Opening this year’s London Film Festival is Never Let Me Go, a the screen adaption of Kazuo Ishiguro’s internationally acclaimed novel of the same name. A story of love and betrayal, humanity and fate, set in a world that has learnt to clone itself, Never Let Me Go is far from your typical sci-fi movie, centred as it is instead on the tangled love triangle between three childhood friends and the question of human fragility.
Directed by Mark Romanek, this emotional story takes us on a journey that leaves you asking, what is it that makes us human? Beginning in the deceitfully beautiful location of an English boarding school known as Hailsham, we first meet our main characters as children. Kathy (Carey Mulligan) is a particularly smart child who befriends Tommy (Andrew Garfield). The connection between the two is quite obvious to all at the school, however Kathy’s best friend Ruth (Keira Knightly) manages to drive the attention of a very shy Tommy onto herself. We follow the threesome until they leave Hailsham, having eventually learnt of the haunting secret of their near future.
The performances are impressive, particularly Carey Mulligan our lead, who narrates throughout, first introducing herself as a ‘carer’; an occupation whose real purpose becomes clear as the film unfolds. Her, in many ways minimalist performance could not be further from cliché, making the character her own with heartfelt effect.
The picture is beautiful, shot by director of photography Adam Kimmel, never has sci-fi looked so romantic. Production designer Mark Digby and costume designers Rachael Fleming and Steven Noble create a flawless little world that’s believable and very easy to fall in love with. I’ve read the production design of the film was a very conscious decision by director Mark Romanek. A fan of the book before he was asked to work on the project, he wanted to stay as close to the world Ishiguro had so carefully written, a world very similar to our own, yet not our own at all.

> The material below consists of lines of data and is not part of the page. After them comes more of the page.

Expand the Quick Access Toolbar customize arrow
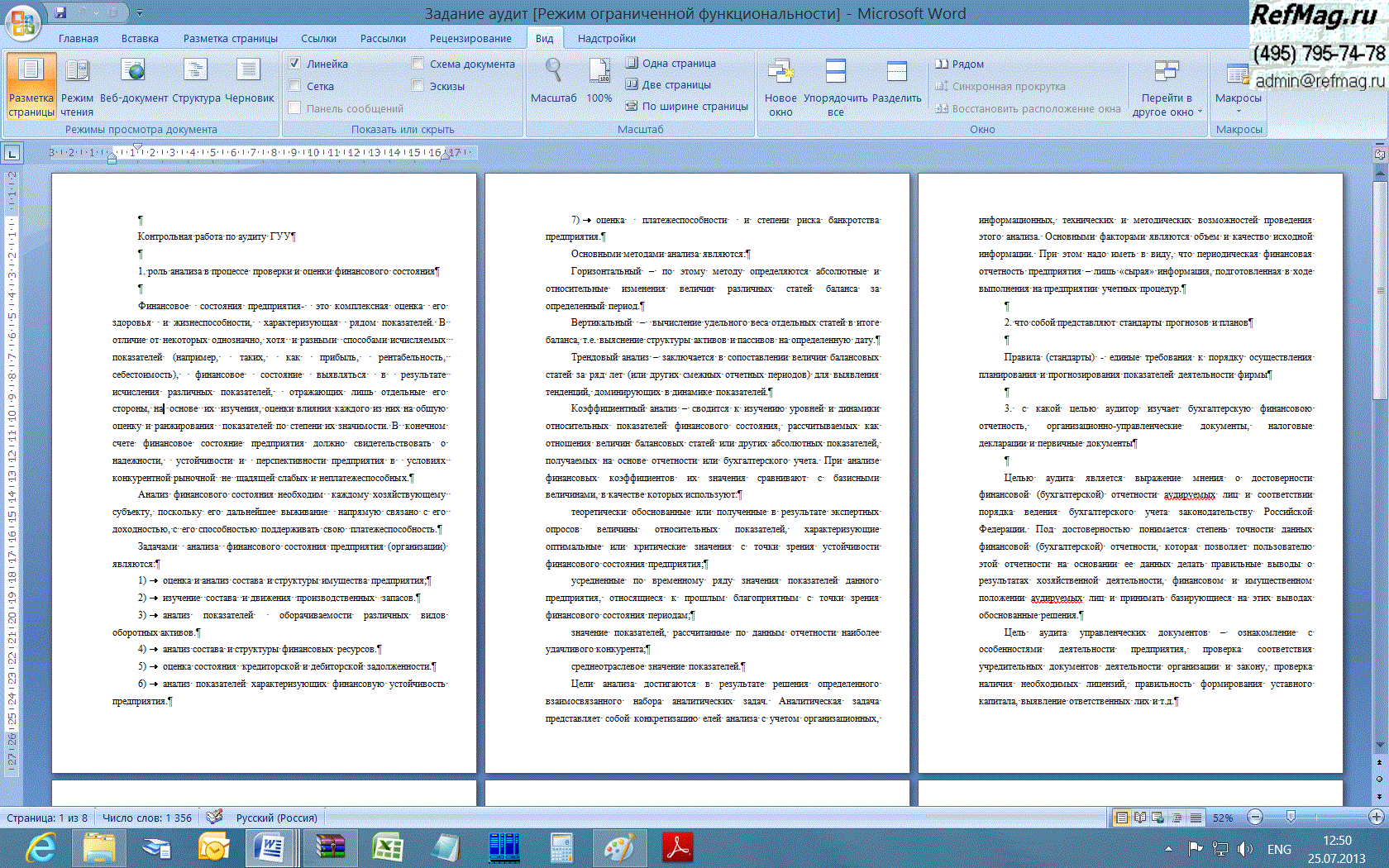 click(x=140, y=13)
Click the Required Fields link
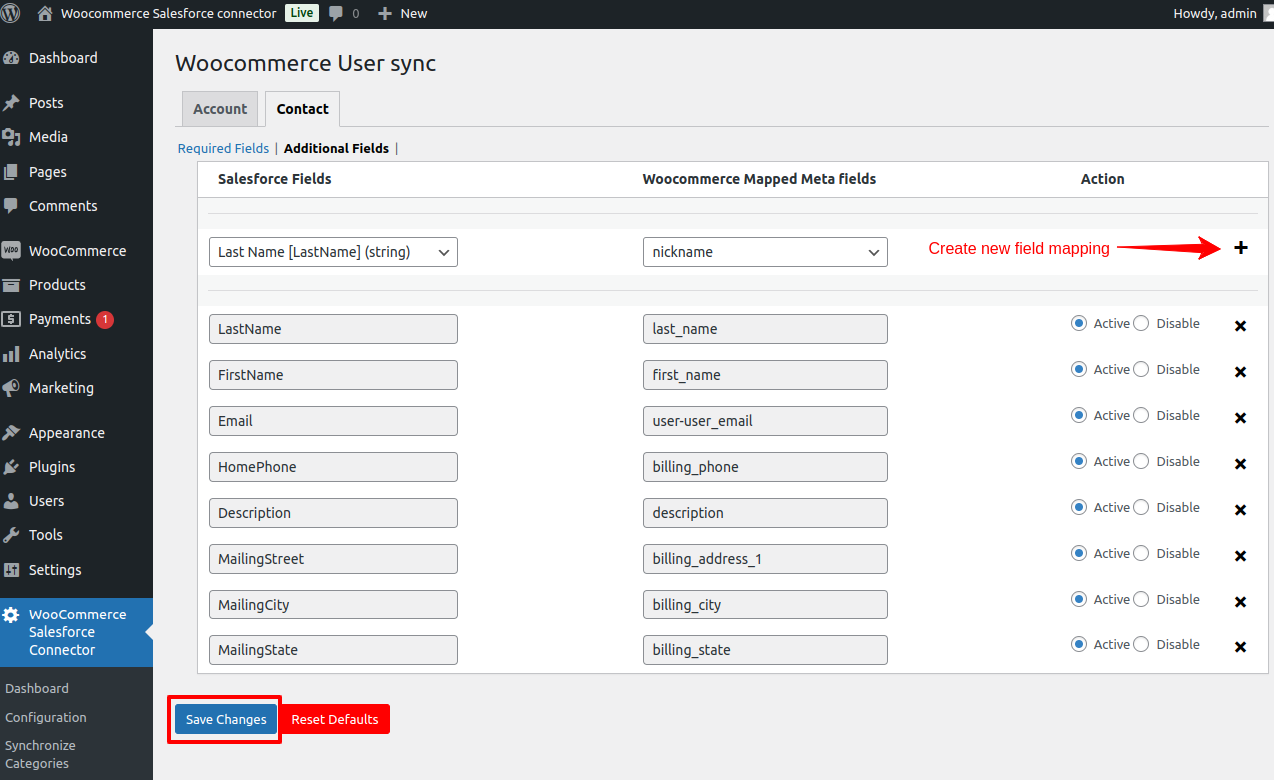Viewport: 1274px width, 780px height. [x=222, y=148]
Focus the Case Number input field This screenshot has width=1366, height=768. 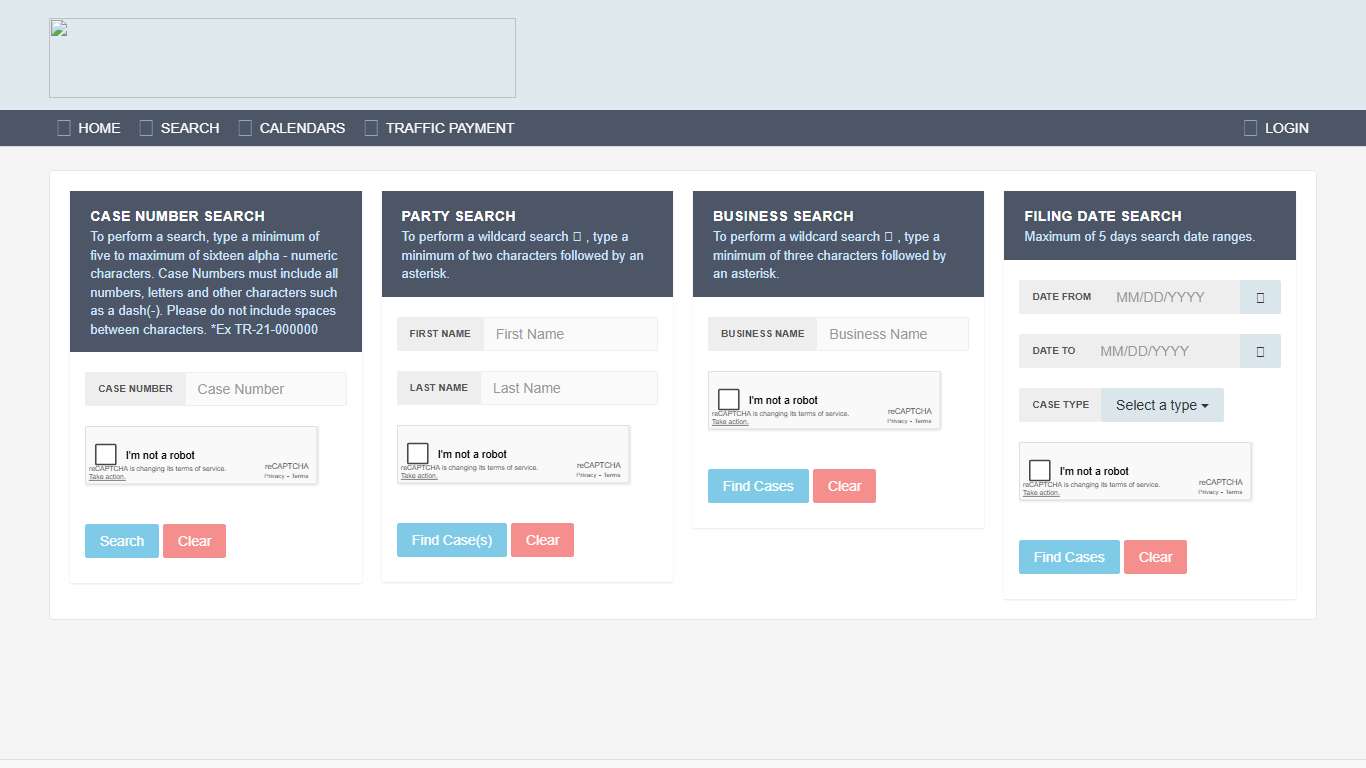click(265, 389)
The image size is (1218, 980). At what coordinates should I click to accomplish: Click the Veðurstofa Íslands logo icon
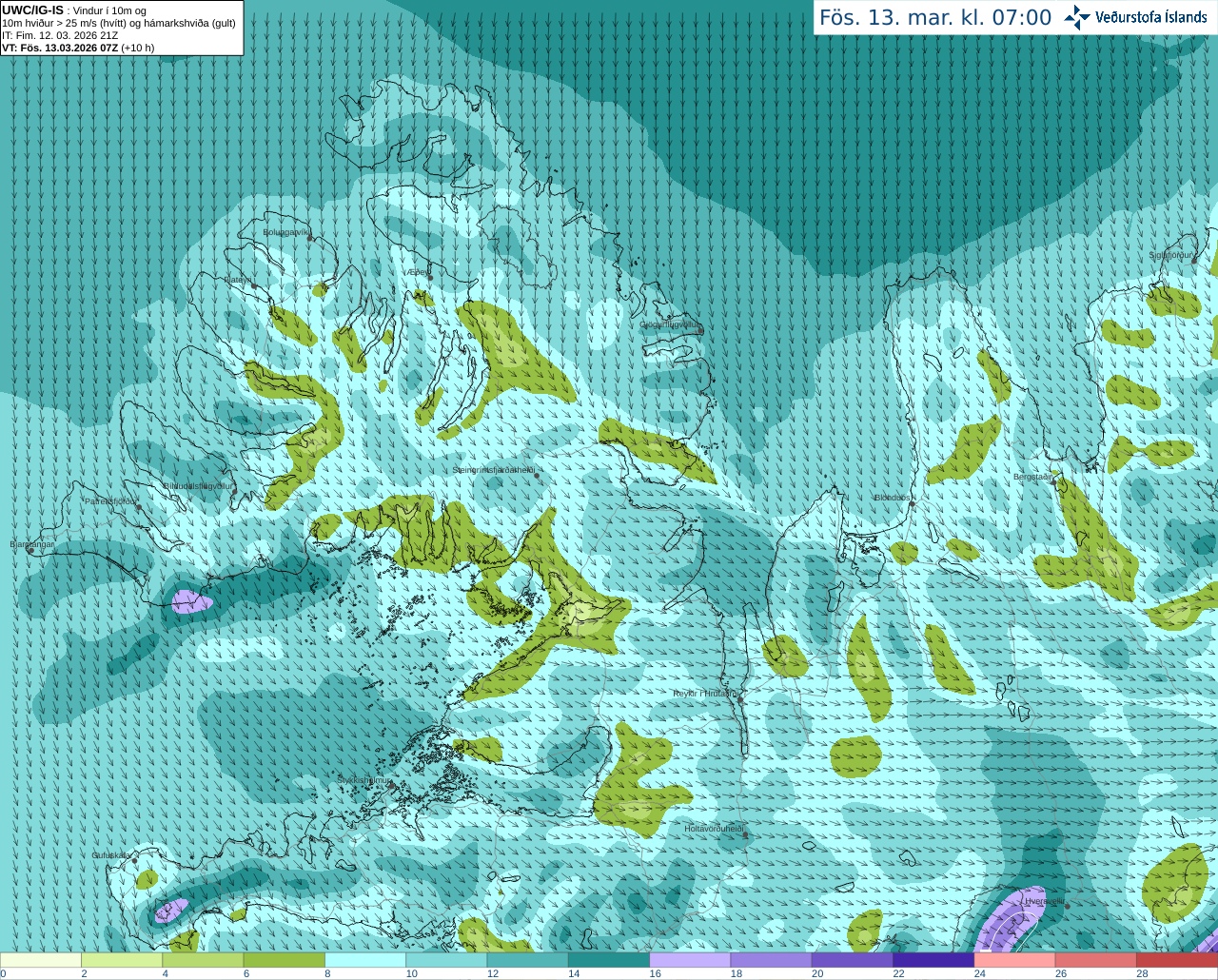(x=1077, y=17)
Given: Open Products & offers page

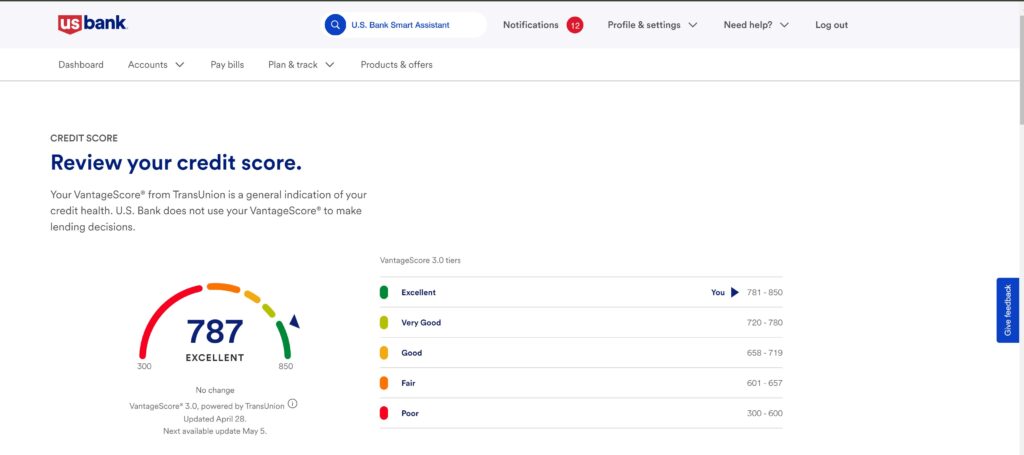Looking at the screenshot, I should point(396,65).
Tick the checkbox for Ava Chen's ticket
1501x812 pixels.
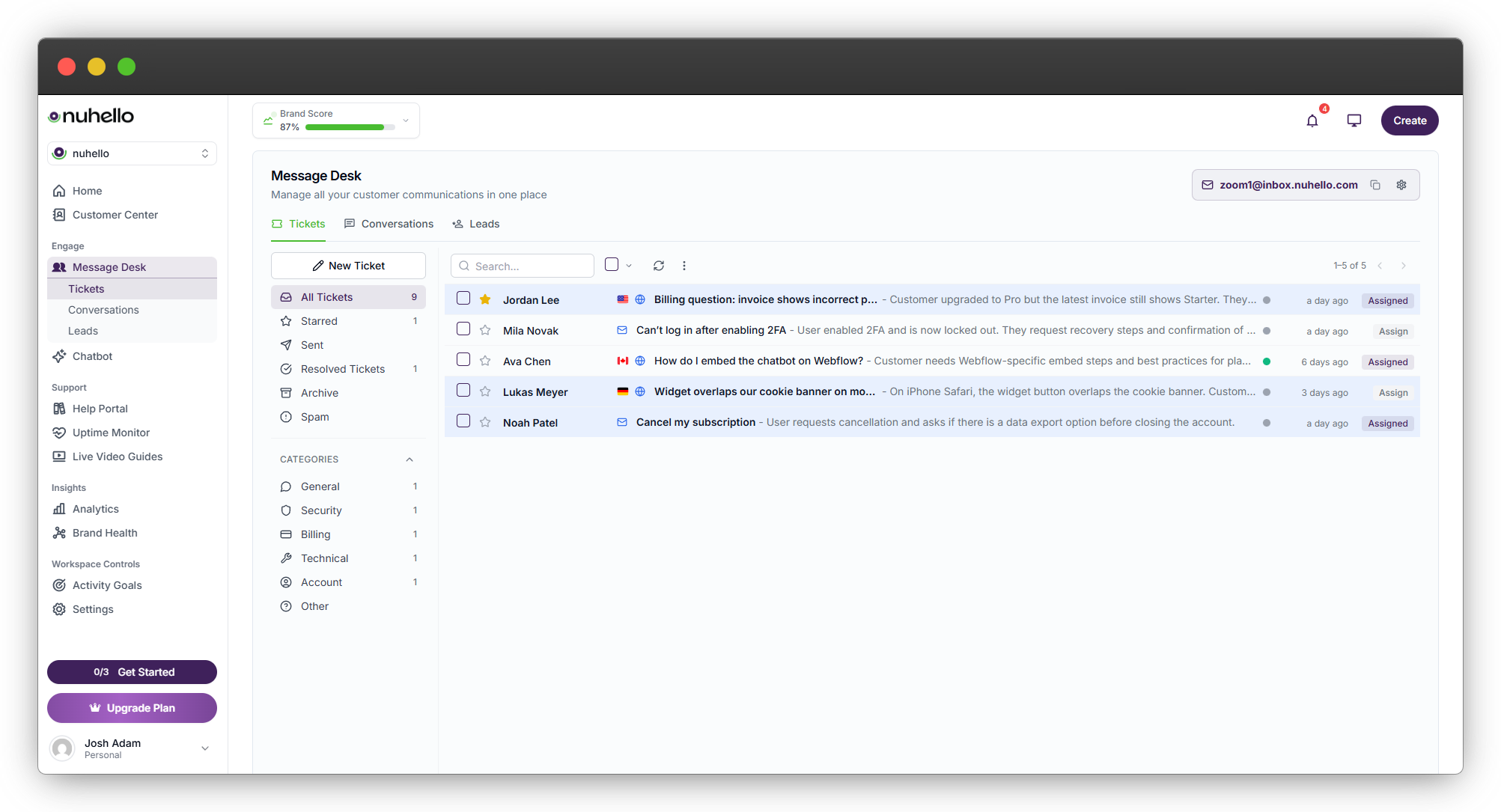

One of my favorite aspects of Never Let Me Go was the feeling of sharing a journey with the characters. The slow release of information was not only withheld from the audience, but also from the characters themselves. Meeting the threesome so young, when they’re full of innocence and know nothing of their fate, helps us relate to them as we share similar feelings as our knowledge grows. At points I found it frustrating, asking myself why they wouldn’t run away from their predicament? It wasn’t until I reflected on the film in hindsight that it became obvious that was never an option for them. They’d been brought up to follow what they know and although they appear and act as normal human beings, they realistically had nowhere and no one to run to.
Never Let Me Go is a film that doesn’t conform to the norm. There’s no happy ending for one. It’s a deeply emotional film that brings up many questions of morality, yet in the same breath is simply a film about life, love and death, all captured beautifully with a wonderful soundtrack.